• **What is being asked**:
Retype the records below exactly. Leave nothing out.

• **Source records**:
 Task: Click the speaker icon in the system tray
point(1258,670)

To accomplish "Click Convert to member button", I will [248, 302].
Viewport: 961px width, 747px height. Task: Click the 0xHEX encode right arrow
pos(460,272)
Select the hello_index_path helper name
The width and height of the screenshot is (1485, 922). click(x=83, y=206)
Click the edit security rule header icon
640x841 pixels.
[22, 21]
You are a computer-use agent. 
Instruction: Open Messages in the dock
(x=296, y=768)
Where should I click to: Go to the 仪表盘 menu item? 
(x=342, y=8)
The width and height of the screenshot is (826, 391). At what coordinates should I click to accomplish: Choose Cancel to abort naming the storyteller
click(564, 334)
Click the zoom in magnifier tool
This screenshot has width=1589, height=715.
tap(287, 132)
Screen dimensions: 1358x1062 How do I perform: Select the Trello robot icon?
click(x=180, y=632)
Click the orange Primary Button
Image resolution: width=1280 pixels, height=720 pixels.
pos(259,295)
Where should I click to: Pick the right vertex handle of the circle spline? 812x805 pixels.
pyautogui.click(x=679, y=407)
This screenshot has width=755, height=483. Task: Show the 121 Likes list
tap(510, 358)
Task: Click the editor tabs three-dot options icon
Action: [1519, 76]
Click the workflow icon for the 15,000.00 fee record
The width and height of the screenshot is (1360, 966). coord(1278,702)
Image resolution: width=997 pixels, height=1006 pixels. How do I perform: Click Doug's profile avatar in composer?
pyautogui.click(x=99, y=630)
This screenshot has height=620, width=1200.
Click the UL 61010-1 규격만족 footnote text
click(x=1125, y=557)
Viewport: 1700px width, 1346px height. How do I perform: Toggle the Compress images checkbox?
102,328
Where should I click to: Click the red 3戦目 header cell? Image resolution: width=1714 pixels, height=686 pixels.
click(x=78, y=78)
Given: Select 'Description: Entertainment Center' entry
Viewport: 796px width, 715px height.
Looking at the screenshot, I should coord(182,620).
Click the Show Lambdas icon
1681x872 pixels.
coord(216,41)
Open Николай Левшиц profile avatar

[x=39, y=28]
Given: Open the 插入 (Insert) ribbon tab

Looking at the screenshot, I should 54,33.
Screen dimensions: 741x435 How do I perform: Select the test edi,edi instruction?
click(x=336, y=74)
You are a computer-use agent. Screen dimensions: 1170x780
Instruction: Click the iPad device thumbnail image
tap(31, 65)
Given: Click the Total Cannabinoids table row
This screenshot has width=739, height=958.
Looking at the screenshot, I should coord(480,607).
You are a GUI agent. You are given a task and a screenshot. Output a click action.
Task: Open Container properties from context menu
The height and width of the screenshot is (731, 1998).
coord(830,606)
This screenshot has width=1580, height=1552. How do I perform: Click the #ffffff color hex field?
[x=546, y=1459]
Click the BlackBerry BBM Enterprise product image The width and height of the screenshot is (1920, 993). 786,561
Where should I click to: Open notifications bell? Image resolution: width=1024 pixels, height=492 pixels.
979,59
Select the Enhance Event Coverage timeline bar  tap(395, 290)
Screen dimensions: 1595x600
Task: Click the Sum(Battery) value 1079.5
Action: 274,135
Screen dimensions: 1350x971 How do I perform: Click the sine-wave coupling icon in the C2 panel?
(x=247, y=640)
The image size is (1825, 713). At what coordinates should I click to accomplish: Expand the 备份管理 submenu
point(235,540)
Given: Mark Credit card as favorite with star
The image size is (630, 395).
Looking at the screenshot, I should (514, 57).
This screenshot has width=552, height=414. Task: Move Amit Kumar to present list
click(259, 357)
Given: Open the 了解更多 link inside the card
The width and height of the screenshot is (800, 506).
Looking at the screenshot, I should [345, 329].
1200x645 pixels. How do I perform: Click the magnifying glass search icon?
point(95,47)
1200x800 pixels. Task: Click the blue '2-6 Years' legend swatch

• **Answer box**:
 Task: Click the speaker icon in the system tray
point(1258,670)

To accomplish "Click Convert to member button", I will [248, 302].
Viewport: 961px width, 747px height. Task: Click the 0xHEX encode right arrow
pos(460,272)
Select the hello_index_path helper name
The width and height of the screenshot is (1485, 922). click(x=83, y=206)
Click the edit security rule header icon
640x841 pixels.
[22, 21]
You are a computer-use agent. 
Instruction: Open Messages in the dock
(x=296, y=768)
Where should I click to: Go to the 仪表盘 menu item? 
(x=342, y=8)
The width and height of the screenshot is (826, 391). At what coordinates should I click to accomplish: Choose Cancel to abort naming the storyteller
click(564, 334)
Click the zoom in magnifier tool
This screenshot has width=1589, height=715.
tap(287, 132)
Screen dimensions: 1358x1062 How do I perform: Select the Trello robot icon?
click(x=180, y=632)
Click the orange Primary Button
Image resolution: width=1280 pixels, height=720 pixels.
pos(259,295)
Where should I click to: Pick the right vertex handle of the circle spline? 812x805 pixels.
pyautogui.click(x=679, y=407)
This screenshot has width=755, height=483. Task: Show the 121 Likes list
tap(510, 358)
Task: Click the editor tabs three-dot options icon
Action: [1519, 76]
Click the workflow icon for the 15,000.00 fee record
The width and height of the screenshot is (1360, 966). coord(1278,702)
Image resolution: width=997 pixels, height=1006 pixels. How do I perform: Click Doug's profile avatar in composer?
pyautogui.click(x=99, y=630)
This screenshot has height=620, width=1200.
Click the UL 61010-1 규격만족 footnote text
click(x=1125, y=557)
Viewport: 1700px width, 1346px height. How do I perform: Toggle the Compress images checkbox?
102,328
Where should I click to: Click the red 3戦目 header cell? Image resolution: width=1714 pixels, height=686 pixels.
click(x=78, y=78)
Given: Select 'Description: Entertainment Center' entry
Viewport: 796px width, 715px height.
Looking at the screenshot, I should coord(182,620).
Click the Show Lambdas icon
1681x872 pixels.
coord(216,41)
Open Николай Левшиц profile avatar

[x=39, y=28]
Given: Open the 插入 (Insert) ribbon tab

Looking at the screenshot, I should 54,33.
Screen dimensions: 741x435 How do I perform: Select the test edi,edi instruction?
click(x=336, y=74)
You are a computer-use agent. Screen dimensions: 1170x780
Instruction: Click the iPad device thumbnail image
tap(31, 65)
Given: Click the Total Cannabinoids table row
This screenshot has width=739, height=958.
Looking at the screenshot, I should coord(480,607).
You are a GUI agent. You are given a task and a screenshot. Output a click action.
Task: Open Container properties from context menu
The height and width of the screenshot is (731, 1998).
coord(830,606)
This screenshot has width=1580, height=1552. How do I perform: Click the #ffffff color hex field?
[x=546, y=1459]
Click the BlackBerry BBM Enterprise product image The width and height of the screenshot is (1920, 993). 786,561
Where should I click to: Open notifications bell? Image resolution: width=1024 pixels, height=492 pixels.
979,59
Select the Enhance Event Coverage timeline bar  tap(395, 290)
Screen dimensions: 1595x600
Task: Click the Sum(Battery) value 1079.5
Action: 274,135
Screen dimensions: 1350x971 How do I perform: Click the sine-wave coupling icon in the C2 panel?
(x=247, y=640)
The image size is (1825, 713). At what coordinates should I click to accomplish: Expand the 备份管理 submenu
point(235,540)
Given: Mark Credit card as favorite with star
The image size is (630, 395).
Looking at the screenshot, I should (514, 57).
This screenshot has width=552, height=414. Task: Move Amit Kumar to present list
click(259, 357)
Given: Open the 了解更多 link inside the card
The width and height of the screenshot is (800, 506).
Looking at the screenshot, I should [345, 329].
1200x645 pixels. How do I perform: Click the magnifying glass search icon?
point(95,47)
1200x800 pixels. Task: Click the blue '2-6 Years' legend swatch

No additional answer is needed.